Hello Jeremy
1. Make sure you have the latest ProofPoint log parser file installed on your NetWitness Log Decoders.
Latest available version on RSA Live is, Proofpoint Email Security - proofpoint, Parser Version: 32, Event Source Update: 122, last updated 2018-09-12
Check the deployed version of the proofpoint parser file on your Log Decoder appliance with the command,
egrep "xml=|revision=" /etc/netwitness/ng/envision/etc/devices/proofpoint/proofpointmsg.xml
In the output make sure you have at least the values,
xml="32"
revision="122"
2. Check that you have a version of ProofPoint that is supported by NetWitness, currently 6.3, 7.2, 7.5, 8.x.
Reference: https://community.rsa.com/community/products/netwitness/parser-network/event-sources#P
3. If the ProofPoint logs are been parsed as another device type, then consider adding a mapping in the Parser Mappings tab to force the parser to use the proofpoint parser.

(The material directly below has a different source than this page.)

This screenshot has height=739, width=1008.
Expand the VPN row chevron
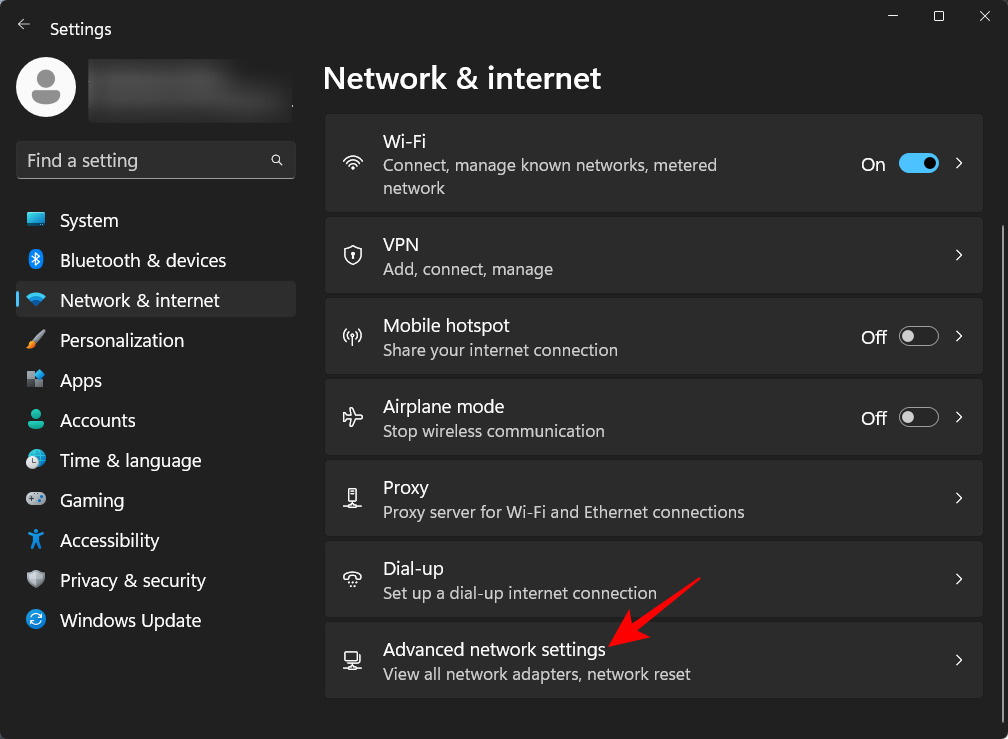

Reference: Decoder: Services Config View - Parser Mappings Tab - https://community.rsa.com/docs/DOC-80185
4. If you are still finding the logs from ProofPoint are not been fully parsed of all the useful data, then export a sample of these logs from NetWitness, and open a case with RSA Customer Support.
Identify in the new case which fields of data are not getting parsed in the log messages. A request for a future enhancement (RFE) can be made to the RSA Content Team for their consideration.